___ Records for the exercise ___

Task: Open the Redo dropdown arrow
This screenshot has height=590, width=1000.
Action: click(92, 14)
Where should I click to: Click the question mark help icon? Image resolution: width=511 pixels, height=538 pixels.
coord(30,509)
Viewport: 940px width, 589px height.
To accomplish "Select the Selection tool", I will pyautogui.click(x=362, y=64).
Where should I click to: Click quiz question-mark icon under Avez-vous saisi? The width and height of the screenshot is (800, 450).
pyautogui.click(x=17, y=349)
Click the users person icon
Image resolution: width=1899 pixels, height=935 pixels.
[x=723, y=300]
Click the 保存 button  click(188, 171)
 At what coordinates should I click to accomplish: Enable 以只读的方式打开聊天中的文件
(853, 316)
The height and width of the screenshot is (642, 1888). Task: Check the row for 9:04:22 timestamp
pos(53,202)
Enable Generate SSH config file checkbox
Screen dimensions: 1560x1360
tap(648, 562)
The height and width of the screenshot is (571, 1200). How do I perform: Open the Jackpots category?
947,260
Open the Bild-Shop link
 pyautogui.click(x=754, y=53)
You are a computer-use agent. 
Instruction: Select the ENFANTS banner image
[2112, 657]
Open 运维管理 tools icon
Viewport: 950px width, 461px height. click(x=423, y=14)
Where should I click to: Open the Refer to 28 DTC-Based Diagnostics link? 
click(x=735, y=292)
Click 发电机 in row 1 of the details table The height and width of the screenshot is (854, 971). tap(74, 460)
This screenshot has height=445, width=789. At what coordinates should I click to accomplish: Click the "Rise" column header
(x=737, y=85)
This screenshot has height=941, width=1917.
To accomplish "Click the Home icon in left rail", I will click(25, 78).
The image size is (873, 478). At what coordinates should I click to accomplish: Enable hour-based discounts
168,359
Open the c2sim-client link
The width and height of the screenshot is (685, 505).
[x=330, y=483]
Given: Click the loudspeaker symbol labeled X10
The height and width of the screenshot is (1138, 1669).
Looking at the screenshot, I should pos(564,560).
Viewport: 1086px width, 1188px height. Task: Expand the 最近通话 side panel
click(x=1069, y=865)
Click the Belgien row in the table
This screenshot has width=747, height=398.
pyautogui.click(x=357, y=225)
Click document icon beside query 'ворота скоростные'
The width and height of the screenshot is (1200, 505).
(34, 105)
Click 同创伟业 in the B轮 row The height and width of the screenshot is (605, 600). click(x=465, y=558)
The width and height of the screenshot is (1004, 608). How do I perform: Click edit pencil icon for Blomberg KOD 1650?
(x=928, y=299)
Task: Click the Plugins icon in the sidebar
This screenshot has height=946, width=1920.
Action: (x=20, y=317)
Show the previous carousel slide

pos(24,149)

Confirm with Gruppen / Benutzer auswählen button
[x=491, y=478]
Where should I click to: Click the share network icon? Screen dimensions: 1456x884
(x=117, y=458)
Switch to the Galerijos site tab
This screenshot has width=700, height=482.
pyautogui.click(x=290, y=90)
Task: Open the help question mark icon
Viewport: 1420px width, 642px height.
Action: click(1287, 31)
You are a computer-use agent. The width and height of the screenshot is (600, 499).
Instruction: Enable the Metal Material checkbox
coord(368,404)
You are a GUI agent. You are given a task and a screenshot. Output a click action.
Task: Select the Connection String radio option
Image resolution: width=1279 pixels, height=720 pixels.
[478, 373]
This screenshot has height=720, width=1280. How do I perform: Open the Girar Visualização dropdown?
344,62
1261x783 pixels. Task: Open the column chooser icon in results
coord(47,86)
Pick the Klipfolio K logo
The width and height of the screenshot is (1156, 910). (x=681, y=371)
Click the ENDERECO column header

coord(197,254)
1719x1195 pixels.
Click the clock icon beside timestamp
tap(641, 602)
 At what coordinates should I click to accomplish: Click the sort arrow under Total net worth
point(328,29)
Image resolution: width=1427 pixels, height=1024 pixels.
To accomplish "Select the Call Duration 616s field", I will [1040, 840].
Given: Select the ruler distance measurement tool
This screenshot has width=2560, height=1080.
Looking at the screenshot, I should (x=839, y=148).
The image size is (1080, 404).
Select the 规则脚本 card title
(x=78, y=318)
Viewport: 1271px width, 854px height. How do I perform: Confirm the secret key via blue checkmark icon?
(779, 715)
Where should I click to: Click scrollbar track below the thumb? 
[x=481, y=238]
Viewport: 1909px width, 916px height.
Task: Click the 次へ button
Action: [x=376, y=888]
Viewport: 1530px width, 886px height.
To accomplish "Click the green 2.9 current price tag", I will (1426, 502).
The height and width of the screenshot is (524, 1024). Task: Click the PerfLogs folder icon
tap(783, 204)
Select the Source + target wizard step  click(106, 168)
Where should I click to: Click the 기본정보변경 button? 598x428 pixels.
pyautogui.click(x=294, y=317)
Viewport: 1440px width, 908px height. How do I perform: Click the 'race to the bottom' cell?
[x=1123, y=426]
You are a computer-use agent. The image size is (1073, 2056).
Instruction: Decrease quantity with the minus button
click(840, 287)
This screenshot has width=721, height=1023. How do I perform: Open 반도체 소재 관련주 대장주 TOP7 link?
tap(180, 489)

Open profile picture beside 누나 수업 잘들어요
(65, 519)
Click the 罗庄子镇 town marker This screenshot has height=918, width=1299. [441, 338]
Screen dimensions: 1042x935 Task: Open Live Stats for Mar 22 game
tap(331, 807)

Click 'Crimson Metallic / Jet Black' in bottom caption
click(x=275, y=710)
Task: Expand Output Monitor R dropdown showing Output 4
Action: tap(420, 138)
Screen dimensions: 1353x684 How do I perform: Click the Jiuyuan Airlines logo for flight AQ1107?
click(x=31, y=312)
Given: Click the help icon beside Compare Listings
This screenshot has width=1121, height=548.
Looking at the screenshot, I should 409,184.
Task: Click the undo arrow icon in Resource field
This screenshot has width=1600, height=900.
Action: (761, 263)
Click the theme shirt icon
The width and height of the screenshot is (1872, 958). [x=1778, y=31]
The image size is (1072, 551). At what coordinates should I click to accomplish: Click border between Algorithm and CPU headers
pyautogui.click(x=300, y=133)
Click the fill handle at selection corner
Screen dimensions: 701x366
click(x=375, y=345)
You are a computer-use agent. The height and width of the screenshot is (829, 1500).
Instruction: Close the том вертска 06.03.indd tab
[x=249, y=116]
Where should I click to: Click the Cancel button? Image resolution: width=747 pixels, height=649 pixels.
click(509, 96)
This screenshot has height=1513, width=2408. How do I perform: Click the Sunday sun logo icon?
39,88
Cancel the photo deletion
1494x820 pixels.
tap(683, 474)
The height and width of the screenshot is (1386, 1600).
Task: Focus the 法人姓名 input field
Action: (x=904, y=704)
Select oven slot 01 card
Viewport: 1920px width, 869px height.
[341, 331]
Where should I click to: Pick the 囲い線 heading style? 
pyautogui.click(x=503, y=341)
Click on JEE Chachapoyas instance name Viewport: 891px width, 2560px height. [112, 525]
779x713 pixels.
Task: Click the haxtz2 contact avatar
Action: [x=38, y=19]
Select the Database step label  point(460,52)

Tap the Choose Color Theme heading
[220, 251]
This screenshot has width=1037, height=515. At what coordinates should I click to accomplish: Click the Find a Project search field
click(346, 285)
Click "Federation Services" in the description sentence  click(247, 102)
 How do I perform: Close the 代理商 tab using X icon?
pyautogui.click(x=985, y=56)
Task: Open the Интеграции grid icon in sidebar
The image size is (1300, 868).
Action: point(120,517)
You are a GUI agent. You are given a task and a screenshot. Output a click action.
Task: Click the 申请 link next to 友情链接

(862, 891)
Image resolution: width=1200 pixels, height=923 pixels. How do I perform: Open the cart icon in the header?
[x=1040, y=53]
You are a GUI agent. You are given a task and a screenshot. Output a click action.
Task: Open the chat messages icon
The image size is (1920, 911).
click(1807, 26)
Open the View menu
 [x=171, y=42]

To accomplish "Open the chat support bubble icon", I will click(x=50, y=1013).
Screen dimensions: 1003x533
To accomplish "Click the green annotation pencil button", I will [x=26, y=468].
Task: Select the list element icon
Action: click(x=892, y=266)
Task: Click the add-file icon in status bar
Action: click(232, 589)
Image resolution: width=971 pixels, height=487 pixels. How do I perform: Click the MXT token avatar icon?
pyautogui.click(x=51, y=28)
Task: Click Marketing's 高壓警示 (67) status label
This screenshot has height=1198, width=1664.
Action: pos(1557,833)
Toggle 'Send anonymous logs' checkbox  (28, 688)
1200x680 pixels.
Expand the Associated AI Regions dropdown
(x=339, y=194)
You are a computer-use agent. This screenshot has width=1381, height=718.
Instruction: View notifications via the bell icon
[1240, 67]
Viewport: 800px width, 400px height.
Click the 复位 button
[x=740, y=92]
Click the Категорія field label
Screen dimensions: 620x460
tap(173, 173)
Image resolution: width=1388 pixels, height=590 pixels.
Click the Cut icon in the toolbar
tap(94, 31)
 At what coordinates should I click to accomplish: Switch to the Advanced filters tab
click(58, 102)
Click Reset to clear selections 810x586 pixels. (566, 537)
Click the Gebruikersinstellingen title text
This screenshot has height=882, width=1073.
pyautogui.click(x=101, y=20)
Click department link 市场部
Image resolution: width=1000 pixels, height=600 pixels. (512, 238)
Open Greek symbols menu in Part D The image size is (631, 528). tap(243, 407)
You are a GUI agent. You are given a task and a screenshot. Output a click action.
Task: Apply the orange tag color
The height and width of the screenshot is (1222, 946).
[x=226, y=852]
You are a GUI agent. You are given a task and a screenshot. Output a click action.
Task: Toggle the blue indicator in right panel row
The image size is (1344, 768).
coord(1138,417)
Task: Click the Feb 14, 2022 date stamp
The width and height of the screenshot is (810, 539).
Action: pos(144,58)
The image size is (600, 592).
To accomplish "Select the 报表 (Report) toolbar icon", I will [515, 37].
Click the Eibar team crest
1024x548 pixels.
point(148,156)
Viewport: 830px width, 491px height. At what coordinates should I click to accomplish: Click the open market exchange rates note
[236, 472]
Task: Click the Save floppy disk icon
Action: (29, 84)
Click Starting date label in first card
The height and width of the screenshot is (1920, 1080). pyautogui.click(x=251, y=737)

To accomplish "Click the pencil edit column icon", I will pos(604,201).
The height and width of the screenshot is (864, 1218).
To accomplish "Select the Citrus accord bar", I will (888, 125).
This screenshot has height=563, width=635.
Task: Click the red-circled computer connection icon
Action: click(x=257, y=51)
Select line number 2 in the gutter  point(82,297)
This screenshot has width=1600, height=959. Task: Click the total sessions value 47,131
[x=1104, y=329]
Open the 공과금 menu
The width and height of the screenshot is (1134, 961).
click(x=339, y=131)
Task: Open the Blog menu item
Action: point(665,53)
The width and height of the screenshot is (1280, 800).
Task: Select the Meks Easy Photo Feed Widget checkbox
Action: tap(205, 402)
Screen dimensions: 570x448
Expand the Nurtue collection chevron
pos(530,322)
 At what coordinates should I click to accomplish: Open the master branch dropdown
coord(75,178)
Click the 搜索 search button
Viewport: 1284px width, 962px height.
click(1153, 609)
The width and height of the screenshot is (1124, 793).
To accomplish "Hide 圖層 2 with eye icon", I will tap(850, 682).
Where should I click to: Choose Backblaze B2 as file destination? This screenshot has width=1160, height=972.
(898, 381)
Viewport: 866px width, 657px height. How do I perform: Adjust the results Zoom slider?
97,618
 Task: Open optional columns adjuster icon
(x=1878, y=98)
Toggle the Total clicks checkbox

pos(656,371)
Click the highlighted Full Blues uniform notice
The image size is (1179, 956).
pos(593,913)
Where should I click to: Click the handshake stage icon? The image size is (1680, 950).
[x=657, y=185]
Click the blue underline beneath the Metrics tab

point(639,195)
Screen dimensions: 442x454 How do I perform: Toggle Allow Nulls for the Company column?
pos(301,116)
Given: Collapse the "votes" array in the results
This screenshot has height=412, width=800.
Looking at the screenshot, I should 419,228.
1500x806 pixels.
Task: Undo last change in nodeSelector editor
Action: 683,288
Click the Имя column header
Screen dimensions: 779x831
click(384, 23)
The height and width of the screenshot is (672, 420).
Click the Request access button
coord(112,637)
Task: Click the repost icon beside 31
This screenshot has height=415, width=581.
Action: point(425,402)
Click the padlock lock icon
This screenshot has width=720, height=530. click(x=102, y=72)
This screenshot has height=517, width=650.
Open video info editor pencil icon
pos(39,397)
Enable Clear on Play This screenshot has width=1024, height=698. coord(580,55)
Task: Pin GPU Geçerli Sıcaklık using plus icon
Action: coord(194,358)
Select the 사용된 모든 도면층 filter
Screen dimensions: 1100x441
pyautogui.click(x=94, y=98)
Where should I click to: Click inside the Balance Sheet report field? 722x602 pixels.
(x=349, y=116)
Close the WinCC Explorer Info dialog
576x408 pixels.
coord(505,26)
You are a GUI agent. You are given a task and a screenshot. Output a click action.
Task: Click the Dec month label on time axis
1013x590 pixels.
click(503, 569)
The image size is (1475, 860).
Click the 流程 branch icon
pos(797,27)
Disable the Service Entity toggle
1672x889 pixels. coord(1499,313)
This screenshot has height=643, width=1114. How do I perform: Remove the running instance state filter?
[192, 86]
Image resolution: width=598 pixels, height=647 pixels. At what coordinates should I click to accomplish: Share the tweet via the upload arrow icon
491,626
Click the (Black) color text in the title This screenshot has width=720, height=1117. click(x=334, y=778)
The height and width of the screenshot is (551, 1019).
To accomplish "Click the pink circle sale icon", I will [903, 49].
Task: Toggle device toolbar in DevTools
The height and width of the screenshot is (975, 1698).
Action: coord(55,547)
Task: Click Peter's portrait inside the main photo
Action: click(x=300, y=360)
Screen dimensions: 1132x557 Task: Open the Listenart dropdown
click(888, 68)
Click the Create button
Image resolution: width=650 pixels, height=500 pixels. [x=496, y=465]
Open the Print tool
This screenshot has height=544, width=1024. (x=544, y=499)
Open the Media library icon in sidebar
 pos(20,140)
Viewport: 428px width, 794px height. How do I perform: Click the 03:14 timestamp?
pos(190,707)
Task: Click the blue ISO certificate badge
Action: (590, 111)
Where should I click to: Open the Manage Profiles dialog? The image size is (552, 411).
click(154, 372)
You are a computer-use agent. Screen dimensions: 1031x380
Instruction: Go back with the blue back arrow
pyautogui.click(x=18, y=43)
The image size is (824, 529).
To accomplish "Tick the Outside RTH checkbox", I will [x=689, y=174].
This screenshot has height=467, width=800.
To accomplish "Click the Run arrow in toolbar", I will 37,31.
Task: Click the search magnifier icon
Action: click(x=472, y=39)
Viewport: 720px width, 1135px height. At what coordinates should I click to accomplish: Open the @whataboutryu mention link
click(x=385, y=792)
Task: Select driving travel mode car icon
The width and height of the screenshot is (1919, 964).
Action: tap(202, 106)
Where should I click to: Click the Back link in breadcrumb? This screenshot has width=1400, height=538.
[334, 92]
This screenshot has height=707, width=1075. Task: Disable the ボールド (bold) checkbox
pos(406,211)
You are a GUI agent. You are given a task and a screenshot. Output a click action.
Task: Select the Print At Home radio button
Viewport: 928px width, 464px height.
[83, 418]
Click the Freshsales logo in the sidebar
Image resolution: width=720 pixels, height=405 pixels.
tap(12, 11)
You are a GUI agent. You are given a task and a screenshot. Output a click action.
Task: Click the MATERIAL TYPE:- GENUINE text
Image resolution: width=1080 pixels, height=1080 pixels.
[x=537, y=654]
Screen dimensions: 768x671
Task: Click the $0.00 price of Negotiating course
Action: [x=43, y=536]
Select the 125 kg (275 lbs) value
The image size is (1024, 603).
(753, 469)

___

» What is being asked:
Please, from the material above, copy only the lines from the line with "Click the 保存" up to and including the line with "Click 发电机 in", exactly as written.

» Output for this exercise:
Click the 保存 button  click(188, 171)
 At what coordinates should I click to accomplish: Enable 以只读的方式打开聊天中的文件
(853, 316)
The height and width of the screenshot is (642, 1888). Task: Check the row for 9:04:22 timestamp
pos(53,202)
Enable Generate SSH config file checkbox
Screen dimensions: 1560x1360
tap(648, 562)
The height and width of the screenshot is (571, 1200). How do I perform: Open the Jackpots category?
947,260
Open the Bild-Shop link
 pyautogui.click(x=754, y=53)
You are a computer-use agent. 
Instruction: Select the ENFANTS banner image
[2112, 657]
Open 运维管理 tools icon
Viewport: 950px width, 461px height. click(x=423, y=14)
Where should I click to: Open the Refer to 28 DTC-Based Diagnostics link? 
click(x=735, y=292)
Click 发电机 in row 1 of the details table The height and width of the screenshot is (854, 971). tap(74, 460)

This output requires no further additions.